I had one last option: "let's do rock, paper scissors."
"One, two, three!"
He chose paper.
I chose scissors.
And thusly the baby snatches the lead!
Feeling really proud, because I rarely win at rock, paper, scissors, I sprang up the rocks, enjoying my last contact with edges, ledges, scoups and welcome, incut holds for a long time. It was such a fun pitch, and a great ending to a "mini-era" of rediscovering climbing here over the last few months.
I'm making some kind of joke here...
Timo and I on top, with tortilla.
The couple prepare their ropes for the hike down.
In Him is our home! Pretty cool cross.
Timo came up. We fell to taking many pictures. His choice of camera had inspired mine (a Sony RX7), and it was nice to have a climbing partner with identical RAW formats! Timo is a proper mountain climber, so we walked over to the true summit, marked by an unusual cross which has a little metal cap, reminiscent of the roof of a house. I like it: we should shelter in Him who made us. The Son is our "house." Let Him live in you, and then you may live in Him.

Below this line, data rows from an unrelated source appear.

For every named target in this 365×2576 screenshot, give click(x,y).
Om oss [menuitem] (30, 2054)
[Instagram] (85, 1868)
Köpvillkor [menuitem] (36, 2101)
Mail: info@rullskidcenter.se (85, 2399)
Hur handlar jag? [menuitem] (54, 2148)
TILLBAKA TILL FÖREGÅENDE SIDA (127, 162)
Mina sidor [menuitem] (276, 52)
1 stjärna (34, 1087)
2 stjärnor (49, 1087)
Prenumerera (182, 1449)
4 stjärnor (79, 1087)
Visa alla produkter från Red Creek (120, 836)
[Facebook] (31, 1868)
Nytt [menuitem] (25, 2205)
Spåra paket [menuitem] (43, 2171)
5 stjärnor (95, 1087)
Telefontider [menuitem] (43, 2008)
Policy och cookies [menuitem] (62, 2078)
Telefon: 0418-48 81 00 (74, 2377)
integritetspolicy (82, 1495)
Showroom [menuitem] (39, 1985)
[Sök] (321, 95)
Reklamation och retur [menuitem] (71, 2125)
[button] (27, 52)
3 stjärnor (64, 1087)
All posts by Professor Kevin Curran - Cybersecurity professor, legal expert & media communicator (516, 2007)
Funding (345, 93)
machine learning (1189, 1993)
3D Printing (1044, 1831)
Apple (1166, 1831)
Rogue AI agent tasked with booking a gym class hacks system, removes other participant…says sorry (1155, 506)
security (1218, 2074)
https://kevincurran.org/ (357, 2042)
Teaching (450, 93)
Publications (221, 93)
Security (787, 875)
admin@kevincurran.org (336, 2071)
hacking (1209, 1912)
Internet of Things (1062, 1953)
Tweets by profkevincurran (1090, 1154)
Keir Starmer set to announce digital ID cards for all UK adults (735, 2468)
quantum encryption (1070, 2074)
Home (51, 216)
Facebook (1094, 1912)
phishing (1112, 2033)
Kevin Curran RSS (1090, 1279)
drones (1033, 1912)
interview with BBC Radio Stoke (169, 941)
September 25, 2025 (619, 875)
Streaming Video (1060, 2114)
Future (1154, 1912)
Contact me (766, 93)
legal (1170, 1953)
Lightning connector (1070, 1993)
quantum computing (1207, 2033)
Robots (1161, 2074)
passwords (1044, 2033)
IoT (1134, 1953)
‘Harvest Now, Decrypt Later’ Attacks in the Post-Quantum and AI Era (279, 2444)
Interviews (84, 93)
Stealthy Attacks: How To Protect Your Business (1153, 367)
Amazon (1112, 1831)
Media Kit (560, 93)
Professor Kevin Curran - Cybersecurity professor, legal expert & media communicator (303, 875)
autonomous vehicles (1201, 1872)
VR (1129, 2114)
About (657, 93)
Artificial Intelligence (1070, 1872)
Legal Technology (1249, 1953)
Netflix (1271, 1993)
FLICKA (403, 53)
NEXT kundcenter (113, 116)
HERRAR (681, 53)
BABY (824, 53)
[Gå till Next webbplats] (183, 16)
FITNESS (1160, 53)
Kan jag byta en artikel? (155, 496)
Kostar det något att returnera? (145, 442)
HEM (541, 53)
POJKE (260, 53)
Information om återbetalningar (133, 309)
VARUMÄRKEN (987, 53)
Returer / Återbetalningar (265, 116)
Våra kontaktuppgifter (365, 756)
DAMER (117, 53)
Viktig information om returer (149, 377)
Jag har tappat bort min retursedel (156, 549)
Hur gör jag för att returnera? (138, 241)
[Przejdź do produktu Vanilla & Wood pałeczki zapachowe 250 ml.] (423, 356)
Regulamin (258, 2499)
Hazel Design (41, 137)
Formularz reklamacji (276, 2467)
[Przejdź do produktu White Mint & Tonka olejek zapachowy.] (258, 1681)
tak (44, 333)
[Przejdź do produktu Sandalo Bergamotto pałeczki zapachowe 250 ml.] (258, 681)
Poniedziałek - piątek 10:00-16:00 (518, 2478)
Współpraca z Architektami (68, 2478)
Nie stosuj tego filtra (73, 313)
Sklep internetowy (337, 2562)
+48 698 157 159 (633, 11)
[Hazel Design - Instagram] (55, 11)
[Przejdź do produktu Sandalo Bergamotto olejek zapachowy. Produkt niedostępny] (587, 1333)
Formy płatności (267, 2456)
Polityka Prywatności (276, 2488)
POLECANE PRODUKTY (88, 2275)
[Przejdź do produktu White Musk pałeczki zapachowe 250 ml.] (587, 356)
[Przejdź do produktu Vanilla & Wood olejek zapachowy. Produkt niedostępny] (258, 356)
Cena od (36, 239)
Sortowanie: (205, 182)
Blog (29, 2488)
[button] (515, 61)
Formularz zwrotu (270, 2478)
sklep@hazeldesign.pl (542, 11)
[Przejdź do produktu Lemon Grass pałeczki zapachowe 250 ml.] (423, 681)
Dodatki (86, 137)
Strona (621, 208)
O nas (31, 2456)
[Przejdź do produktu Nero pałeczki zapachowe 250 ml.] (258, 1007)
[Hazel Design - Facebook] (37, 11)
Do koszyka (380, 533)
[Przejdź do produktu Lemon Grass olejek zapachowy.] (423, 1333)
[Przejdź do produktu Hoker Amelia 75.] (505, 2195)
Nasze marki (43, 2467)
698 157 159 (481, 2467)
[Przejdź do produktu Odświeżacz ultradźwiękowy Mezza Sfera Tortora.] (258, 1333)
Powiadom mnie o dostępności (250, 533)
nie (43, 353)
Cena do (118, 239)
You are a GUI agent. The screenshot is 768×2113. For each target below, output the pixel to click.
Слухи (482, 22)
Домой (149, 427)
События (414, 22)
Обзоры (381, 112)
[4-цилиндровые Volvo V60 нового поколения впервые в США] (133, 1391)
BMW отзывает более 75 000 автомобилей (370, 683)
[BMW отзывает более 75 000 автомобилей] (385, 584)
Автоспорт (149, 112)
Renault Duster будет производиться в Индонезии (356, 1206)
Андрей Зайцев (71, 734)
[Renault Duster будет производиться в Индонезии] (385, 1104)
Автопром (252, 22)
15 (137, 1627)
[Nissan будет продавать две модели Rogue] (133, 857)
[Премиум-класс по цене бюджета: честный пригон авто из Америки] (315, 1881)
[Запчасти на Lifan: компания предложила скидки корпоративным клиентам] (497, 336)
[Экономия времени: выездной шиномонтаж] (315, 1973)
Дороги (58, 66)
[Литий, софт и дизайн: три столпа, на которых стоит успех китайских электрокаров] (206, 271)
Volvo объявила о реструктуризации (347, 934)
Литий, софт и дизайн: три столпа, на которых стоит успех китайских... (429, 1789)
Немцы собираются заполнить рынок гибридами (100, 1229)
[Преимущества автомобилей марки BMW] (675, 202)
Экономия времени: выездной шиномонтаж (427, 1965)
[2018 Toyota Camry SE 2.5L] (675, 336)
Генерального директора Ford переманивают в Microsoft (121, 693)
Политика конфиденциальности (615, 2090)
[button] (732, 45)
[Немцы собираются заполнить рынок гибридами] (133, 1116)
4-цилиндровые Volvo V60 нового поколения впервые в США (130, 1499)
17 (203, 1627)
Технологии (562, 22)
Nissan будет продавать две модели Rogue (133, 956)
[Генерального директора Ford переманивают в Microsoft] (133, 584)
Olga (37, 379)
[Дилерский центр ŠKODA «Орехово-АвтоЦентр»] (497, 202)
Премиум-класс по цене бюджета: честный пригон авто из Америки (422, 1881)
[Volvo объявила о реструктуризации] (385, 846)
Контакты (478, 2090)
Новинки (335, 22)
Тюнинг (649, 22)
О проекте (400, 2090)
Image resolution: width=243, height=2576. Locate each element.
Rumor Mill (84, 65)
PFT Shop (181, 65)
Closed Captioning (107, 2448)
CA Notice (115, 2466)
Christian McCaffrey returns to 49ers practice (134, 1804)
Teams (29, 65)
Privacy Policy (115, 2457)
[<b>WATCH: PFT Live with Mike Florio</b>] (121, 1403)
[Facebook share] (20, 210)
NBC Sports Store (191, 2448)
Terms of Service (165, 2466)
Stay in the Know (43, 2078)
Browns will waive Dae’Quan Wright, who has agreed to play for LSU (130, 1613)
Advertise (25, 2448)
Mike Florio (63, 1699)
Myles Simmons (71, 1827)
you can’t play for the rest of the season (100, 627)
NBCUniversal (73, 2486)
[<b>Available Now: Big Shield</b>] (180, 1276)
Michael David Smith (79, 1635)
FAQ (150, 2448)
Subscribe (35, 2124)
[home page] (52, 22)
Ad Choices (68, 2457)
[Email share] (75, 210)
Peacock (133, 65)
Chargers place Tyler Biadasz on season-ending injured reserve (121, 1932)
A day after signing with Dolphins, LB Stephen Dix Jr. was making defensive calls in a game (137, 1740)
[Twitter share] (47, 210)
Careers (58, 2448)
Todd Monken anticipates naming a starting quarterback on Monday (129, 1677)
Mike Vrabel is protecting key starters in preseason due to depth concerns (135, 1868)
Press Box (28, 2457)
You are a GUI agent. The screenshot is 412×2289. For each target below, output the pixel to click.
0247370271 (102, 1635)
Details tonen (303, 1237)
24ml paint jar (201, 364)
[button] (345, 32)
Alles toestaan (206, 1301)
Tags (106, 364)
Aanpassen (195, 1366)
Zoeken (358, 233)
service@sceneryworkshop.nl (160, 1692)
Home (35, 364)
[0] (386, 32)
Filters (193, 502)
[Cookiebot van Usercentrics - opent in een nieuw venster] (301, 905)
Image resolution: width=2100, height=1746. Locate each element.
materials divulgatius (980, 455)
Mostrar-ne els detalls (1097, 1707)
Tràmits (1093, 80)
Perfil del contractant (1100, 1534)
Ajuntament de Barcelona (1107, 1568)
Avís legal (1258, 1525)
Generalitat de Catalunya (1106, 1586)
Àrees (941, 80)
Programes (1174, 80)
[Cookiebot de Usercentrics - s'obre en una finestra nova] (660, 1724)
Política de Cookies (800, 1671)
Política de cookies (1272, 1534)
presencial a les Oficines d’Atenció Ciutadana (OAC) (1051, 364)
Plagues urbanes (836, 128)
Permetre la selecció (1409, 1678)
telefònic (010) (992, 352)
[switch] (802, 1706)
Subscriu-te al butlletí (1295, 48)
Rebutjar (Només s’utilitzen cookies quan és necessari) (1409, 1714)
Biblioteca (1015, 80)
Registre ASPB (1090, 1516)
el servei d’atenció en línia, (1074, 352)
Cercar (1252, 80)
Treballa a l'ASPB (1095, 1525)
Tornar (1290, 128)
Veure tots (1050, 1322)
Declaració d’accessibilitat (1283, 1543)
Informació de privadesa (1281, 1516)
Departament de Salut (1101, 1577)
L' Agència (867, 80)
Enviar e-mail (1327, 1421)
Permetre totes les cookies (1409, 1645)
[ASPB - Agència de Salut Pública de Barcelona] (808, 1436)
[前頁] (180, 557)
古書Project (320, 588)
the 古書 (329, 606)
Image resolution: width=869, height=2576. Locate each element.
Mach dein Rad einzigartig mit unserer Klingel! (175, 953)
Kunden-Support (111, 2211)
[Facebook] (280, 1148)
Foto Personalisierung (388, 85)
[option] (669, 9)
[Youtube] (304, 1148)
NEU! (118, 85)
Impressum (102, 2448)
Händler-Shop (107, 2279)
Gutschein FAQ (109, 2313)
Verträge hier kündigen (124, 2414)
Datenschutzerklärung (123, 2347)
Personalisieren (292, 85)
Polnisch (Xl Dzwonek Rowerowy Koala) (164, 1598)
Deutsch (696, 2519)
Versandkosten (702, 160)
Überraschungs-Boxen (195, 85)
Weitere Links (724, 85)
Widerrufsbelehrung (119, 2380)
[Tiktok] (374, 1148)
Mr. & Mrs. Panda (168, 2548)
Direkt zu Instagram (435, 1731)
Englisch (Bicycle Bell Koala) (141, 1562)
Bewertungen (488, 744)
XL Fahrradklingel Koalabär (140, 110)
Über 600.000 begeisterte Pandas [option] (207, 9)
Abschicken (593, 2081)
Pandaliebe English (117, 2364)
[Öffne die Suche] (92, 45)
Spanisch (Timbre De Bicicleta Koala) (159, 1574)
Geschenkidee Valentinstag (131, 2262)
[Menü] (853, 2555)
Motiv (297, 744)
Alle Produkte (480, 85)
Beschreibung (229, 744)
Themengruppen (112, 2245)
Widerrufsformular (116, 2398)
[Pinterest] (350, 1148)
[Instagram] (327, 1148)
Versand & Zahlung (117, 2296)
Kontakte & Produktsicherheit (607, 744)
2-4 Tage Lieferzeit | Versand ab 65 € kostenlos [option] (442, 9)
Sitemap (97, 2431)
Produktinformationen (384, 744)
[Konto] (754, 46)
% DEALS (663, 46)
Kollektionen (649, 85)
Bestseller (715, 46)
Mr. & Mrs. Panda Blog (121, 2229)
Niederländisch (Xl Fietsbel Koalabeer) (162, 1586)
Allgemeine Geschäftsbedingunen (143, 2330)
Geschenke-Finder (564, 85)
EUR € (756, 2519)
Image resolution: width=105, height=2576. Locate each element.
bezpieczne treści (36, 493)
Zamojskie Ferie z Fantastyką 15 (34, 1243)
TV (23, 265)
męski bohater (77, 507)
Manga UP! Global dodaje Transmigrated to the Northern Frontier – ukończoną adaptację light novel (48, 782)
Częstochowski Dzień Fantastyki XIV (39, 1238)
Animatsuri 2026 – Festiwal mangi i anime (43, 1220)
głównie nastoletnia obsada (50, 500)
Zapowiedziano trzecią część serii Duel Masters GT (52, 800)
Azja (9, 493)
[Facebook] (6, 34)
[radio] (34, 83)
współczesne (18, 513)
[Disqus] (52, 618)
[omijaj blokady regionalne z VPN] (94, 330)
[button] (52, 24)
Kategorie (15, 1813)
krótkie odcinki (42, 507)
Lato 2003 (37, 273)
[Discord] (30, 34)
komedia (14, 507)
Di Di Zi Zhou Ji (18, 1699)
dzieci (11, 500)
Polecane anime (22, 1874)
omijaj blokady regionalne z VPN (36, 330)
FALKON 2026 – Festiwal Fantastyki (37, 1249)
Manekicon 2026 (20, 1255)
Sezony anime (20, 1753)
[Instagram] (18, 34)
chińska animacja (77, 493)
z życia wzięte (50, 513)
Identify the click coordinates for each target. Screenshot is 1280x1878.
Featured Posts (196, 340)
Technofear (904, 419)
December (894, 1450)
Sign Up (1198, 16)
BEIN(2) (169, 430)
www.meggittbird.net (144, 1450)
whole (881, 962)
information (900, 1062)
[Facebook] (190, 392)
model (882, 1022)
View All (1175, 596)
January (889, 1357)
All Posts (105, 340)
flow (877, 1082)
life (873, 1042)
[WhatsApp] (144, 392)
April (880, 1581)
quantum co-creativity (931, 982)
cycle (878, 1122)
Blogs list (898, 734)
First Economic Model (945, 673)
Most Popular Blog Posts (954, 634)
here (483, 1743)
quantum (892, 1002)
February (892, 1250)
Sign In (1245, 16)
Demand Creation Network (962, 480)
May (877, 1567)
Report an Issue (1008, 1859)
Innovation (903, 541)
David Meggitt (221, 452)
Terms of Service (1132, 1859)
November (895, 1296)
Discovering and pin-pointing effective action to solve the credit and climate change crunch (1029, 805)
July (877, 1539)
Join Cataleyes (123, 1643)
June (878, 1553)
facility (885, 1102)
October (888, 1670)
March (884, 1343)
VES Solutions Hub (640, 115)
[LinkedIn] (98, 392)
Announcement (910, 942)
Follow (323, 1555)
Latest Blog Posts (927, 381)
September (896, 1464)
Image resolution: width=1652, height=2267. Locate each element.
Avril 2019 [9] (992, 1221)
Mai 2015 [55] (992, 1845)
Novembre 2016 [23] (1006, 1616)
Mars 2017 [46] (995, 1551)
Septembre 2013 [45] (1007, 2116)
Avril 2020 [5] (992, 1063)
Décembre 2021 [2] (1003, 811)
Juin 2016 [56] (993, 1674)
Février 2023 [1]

We went down, happily snapping pictures. In some ways I felt stronger than the week before, but my legs felt weaker on the steep descent. Poor Timo, who could happily run on this terrain had to wait a lot. Always resourceful though, he fell to taking pictures of the lilies of the fields.
He's never read the Lord of the Rings so he doesn't know the story of the entwives. I reflect on that story when I think how, usually, men and women orbit around different planets. The ents loved craggy nature, wild and often chaotic. So they ventured ever further into it with their trees. The entwives loved a nature that could be boxed and made to grow in smaller, and perhaps more beautiful containers.
In time the ents lost the entwives. Tolkien kept it a secret what happened to them. The ent is permanately wistful for his entwife.
We reached the pack at the waterfall, ate something then continued down. We reached the car at 17:30. Then, just as experienced with Helmut the week before, we dodged traffic jams all the way back to my place. Timo was surprised that my garage has a car wash. I offered him the use of it, and his van emerged clean and bright.
Timo strolls down the ridge, the peak Scheffauer (2111 m) in the distance.
Descent with multiple parties.
The hike down to the waterfall, visible in the lower right.
I stagger into Timo's beautiful flower portrait. I think this could be
an ad for a bank: On an uncertain path, don't you want BankOfAmerica
beside you? Hee hee...
Timo at the waterfall, good man.
Our wall and route, traced easily by our fingers that love the rock...
Thanks Timo!
Bonus: here are some pictures of Opa Highway, taken from our route:
Detail of Pitch 8 of Opa Highway (6+).